Below yaml snippet uses Azure Blob storage configuration. You can refer to all supported object storage configurations.
# thanos-values.yaml
# Refer https://artifacthub.io/packages/helm/bitnami/thanos for more configuration options
objstoreConfig: |-
type: AZURE
config:
storage_account: "<AZ_STORAGE_ACCT>"
storage_account_key: "<AZ_STORAGE_ACCT_KEY>"
container: "<AZ blob container name>"
max_retries: 0
compactor:
enabled: true
persistence:
enabled: true
# size: 80Gi
retentionResolutionRaw: 2d
retentionResolution5m: 2w
retentionResolution1h: 60d
metrics:
enabled: true
storegateway:
enabled: true
Augment prometheus to use Thanos sidecar
In order to receive metrics from Prometheus into Thanos, Thanos provides two mechanisms.
- Thanos Sidecar
- Thanos Receiver
Thanos sidecar is a much simpler and less resource heavy approach. You can learn more about Thanos components here. Due to simplicity, we have outlined how to integrate the Thanos sidecar in the existing Prometheus chart configuration.
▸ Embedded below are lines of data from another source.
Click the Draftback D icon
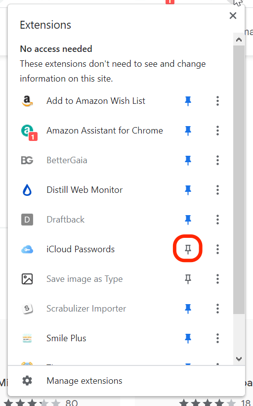The width and height of the screenshot is (253, 406). tap(27, 220)
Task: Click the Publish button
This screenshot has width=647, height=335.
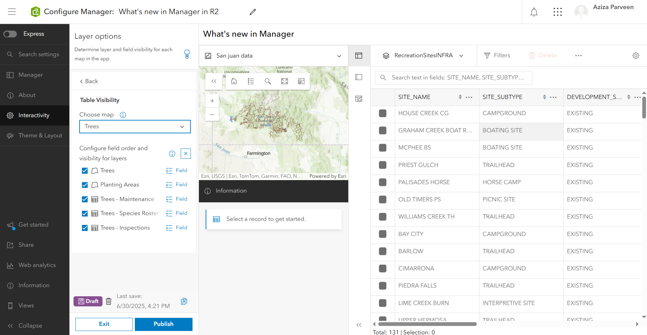Action: (164, 324)
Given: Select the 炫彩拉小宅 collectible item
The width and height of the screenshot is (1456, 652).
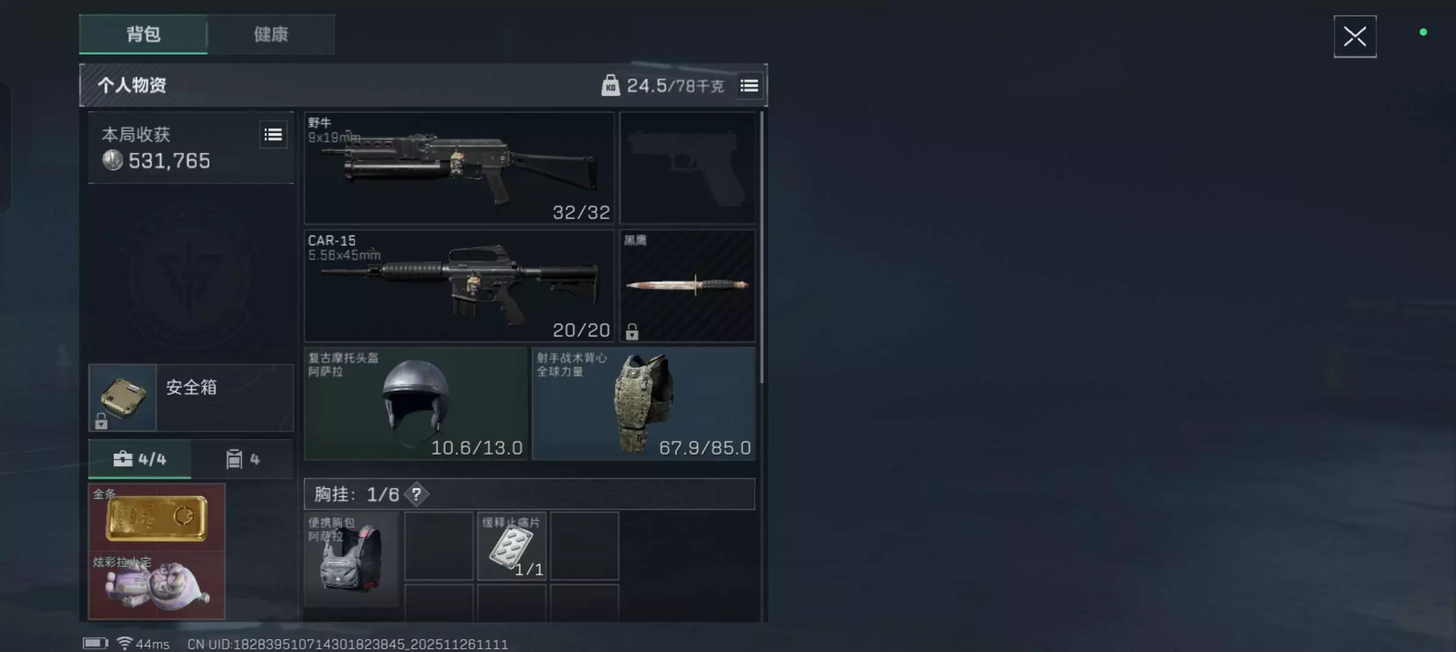Looking at the screenshot, I should 157,585.
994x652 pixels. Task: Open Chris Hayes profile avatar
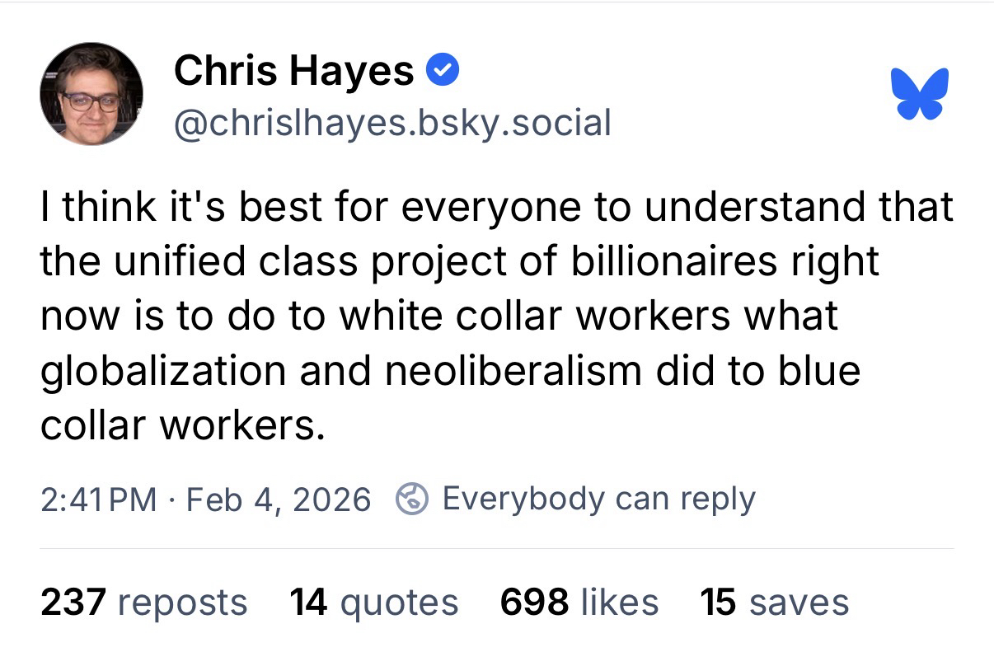tap(91, 95)
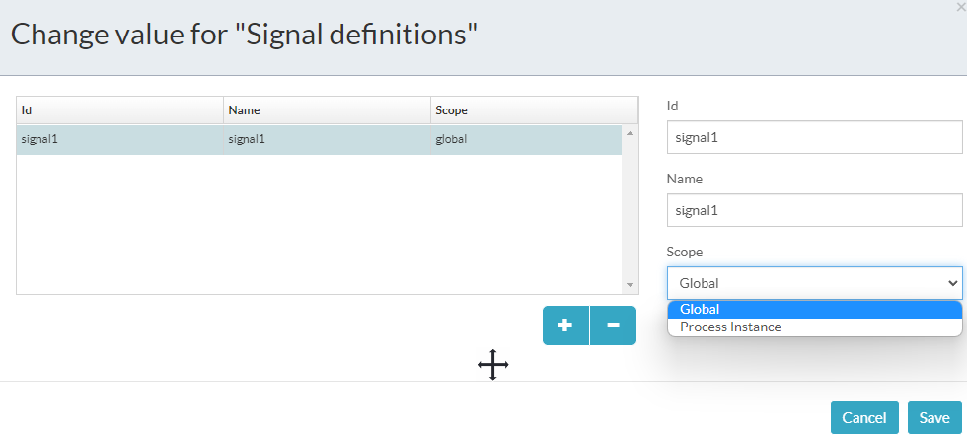Click the signal1 Name cell in table

pyautogui.click(x=327, y=139)
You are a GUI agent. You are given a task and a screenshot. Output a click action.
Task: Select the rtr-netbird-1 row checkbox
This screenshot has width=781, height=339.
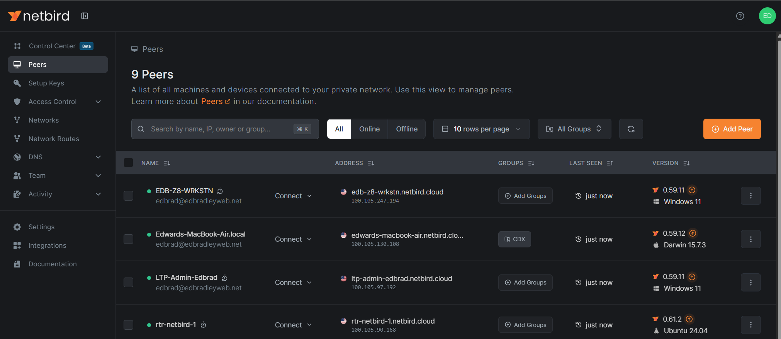(x=128, y=325)
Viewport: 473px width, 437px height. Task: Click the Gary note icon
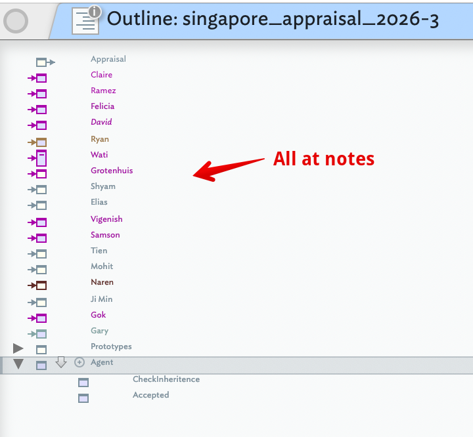(x=41, y=334)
Use below changes in prometheus
block in values.yaml
to add Thanos sidecar into existing Prometheus pods.
prometheus:
externalLabels:
# .... existing external labels, if any
replica: ${POD_NAME}
env:
# ... existing env vars, if any
- name: POD_NAME
valueFrom:
fieldRef:
fieldPath: metadata.name
podLabels:
# ... existing pod labels, if any
thanos.io/store-api: 'true'
extraArgs:
# .... existing extra args, if any
storage.tsdb.min-block-duration: 2h
storage.tsdb.max-block-duration: 2h
enable-feature: expand-external-labels
volumes:
# .... existing volumes already configured, if any
- name: thanos
mountPath: /etc/thanos
secretName: prometheus-thanos
# Add thanos sidecar to prometheus pods
sidecarContainers:
thanos:
args:
- sidecar
- --tsdb.path=/prometheus
- --prometheus.url=http://localhost:9090
- --objstore.config-file=/etc/thanos/objstore.yaml
# Do not turn on thanos reloader since default prometheus already includes configmap-reloader
# - --reloader.config-file=/etc/prometheus/config/prometheus.yaml
# - --reloader.config-envsubst-file=/etc/prometheus-shared/prometheus.yaml
env:
- name: POD_NAME
valueFrom:
fieldRef:
fieldPath: metadata.name
image: quay.io/thanos/thanos:v0.31.0
livenessProbe:
httpGet:
path: /-/healthy
port: http-sidecar
ports:
- name: http-sidecar
containerPort: 10902
- name: grpc
containerPort: 10901
readinessProbe:
httpGet:
path: /-/ready
port: http-sidecar
resources:
limits:
cpu: 300m
memory: 2Gi
requests:
cpu: 100m
memory: 32Mi
volumeMounts:
- name: db
mountPath: /prometheus
readOnly: false
subPath: prometheus-db
- name: config
mountPath: /etc/prometheus/config
- name: thanos
mountPath: /etc/thanos
Add scraping and alerting rules to monitor thanos itself
To monitor Thanos effectively, we must scrape the Thanos components and define some Prometheus alerting rules to get notified when Thanos is not working correctly. Below sections outline changes in prometheus
section of values.yaml
to enable such scraping and alerting for Thanos components.
Scraping config
Add below scraping
configuration to scrape the Thanos sidecar as well as various Thanos components deployed via helm chart.
prometheus:
scraping:
configs:
# Existing scrap configs
- job_name: thanos-sidecar
kubernetes_sd_configs:
- role: pod
relabel_configs:
# drop node-exporters, as they need HTTPS scraping with credentials
- source_labels: [__meta_kubernetes_namespace, __meta_kubernetes_pod_label_app_kubernetes_io_name, __meta_kubernetes_pod_label_app_kubernetes_io_instance, __meta_kubernetes_pod_container_name, __meta_kubernetes_pod_container_port_name]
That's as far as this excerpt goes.